Warum nicht gleich in PHP? Gibt ne super Klasse von Dennis Wronka in der Tutorials-Sektion für das Filelisting.


----------



## Dirk99 (11. August 2006)

@deepthroat
Danke, werde ich mal testen.

@schoko
Ganz einfach. Wie oben erwähnt soll das ganze auf nem lokalen PC laufen. Da gibt es meist kein php.


----------



## Dirk99 (11. August 2006)

Das klappt ja ganz gut! Jetzt kann ich aus einem festen Verzeichnis alle Dateien auslesen und auf eine Website auf meinem lokalen Rechner anzeigen lassen.
Aber was, wenn ich die Dateien in einem Unterverzeichnis relativ zu der html-Datei auslesen möchte? Wie kann ich das Verzeichnis ermitteln, in dem die html-Datei liegt? So sagen wie:
fso.GetAbsolutePathName("")

Aufgabe: Mit welcher Begründung lehnt Dirk99 im Textauszug die Lösung in PHP ab? Die Daten werden hier nicht benötigt.

Gegebene Daten:
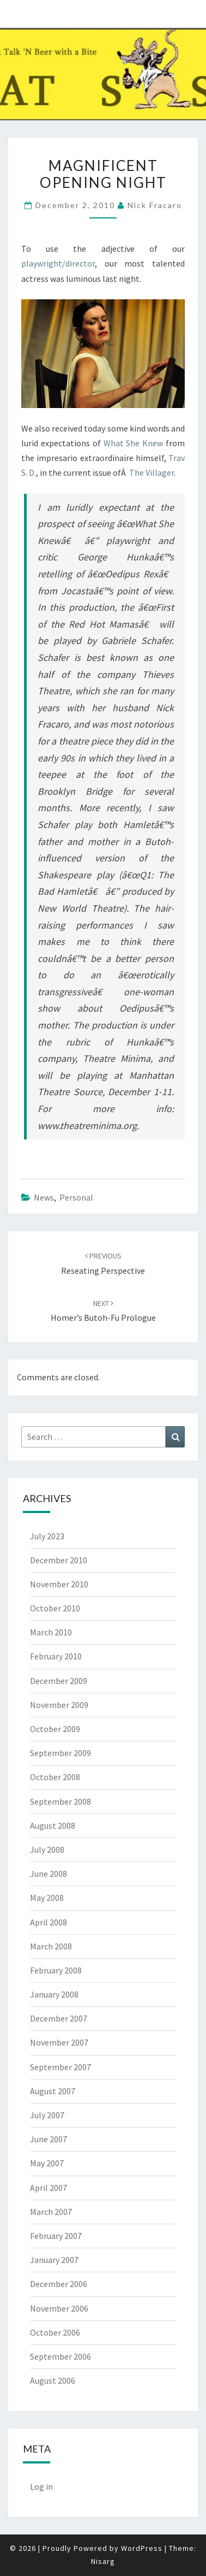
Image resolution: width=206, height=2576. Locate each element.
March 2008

Ergebnis: Das Ganze soll auf einem lokalen PC laufen, und dort gibt es meist kein PHP.